── Data section ──
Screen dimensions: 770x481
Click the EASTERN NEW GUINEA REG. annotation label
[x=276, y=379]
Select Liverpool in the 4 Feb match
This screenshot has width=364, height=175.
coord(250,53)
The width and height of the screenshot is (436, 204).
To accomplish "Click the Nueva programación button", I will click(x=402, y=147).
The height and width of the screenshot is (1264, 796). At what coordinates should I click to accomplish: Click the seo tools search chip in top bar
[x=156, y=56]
───
Convert all the items above into a JSON list of strings, one string per line, with blank lines omitted.

[
  "Screen dimensions: 770x481",
  "Click the EASTERN NEW GUINEA REG. annotation label",
  "[x=276, y=379]",
  "Select Liverpool in the 4 Feb match",
  "This screenshot has width=364, height=175.",
  "coord(250,53)",
  "The width and height of the screenshot is (436, 204).",
  "To accomplish \"Click the Nueva programación button\", I will click(x=402, y=147).",
  "The height and width of the screenshot is (1264, 796). At what coordinates should I click to accomplish: Click the seo tools search chip in top bar",
  "[x=156, y=56]"
]